Consequences will be increased in patients with COVID-19, if obesity is associated with OSAS or Sleep-Related Hypoventilation Syndromes (Fig. 10). At present, there is no direct evidence to support OSA as an independent risk factor for severe SARS-CoV-2 infection, but some inferences can be made from the data on ARDS. Obesity was shown to be an independent risk factor for developing ARDS among hospitalized patients. In a retrospective study of more than 6,000,000 cases, obstructive sleep apnea has been associated with an increased risk of developing ARDS among patients undergoing surgical procedures. In addition, OSA patients who are hospitalized generally have an increased risk of mortality and morbidity, but the risk is decreased among patients treated with noninvasive ventilation (NIV)58,59.
Conclusions
Hypoxia due to inflammation of the upper airway or lower airway in patients infected by SARS-CoV-2, obesity with or without obstructive sleep apnea (OSA) in the elderly and OSA with dysfunction cerebral glymphatic system during sleep are severe factors that can contribute to the transition from phase I of COVID-19 to Phases II and III with hyperinflammation, acute respiratory distress syndrome (ARDS), multiple organ dysfunction syndrome, and death. We, therefore, consider the need to carry out prospective clinical studies supported by ambulatory polysomnography and in the shorter term, retrospective studies, to have information based on evidence medicine on the level of risk of OSA in comorbidity and fatality associated with COVID-19.

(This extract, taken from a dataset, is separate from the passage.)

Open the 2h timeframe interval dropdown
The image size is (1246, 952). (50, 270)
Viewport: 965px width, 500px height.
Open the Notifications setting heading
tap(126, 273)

Hence, we propose to disseminate worldwide the need to question, in patients with initial COVID-19, the history of chronic snoring, the possibility of pauses in breathing during sleep reported by the patients partner and the presence of excessive daytime sleepiness. Particularly in male patients over 60 years of age with obesity and/or diabetes, to have the clinical suspicion of OSA that can be corroborated with an outpatient polysomnography study and establish preventive treatment with colchicine as an anti-inflammatory measure and in case of increased frequency respiratory, dyspnea or O2 saturation less than 89%, indicate the use of non-invasive ventilation, during wakefulness but with greater emphasis during sleep.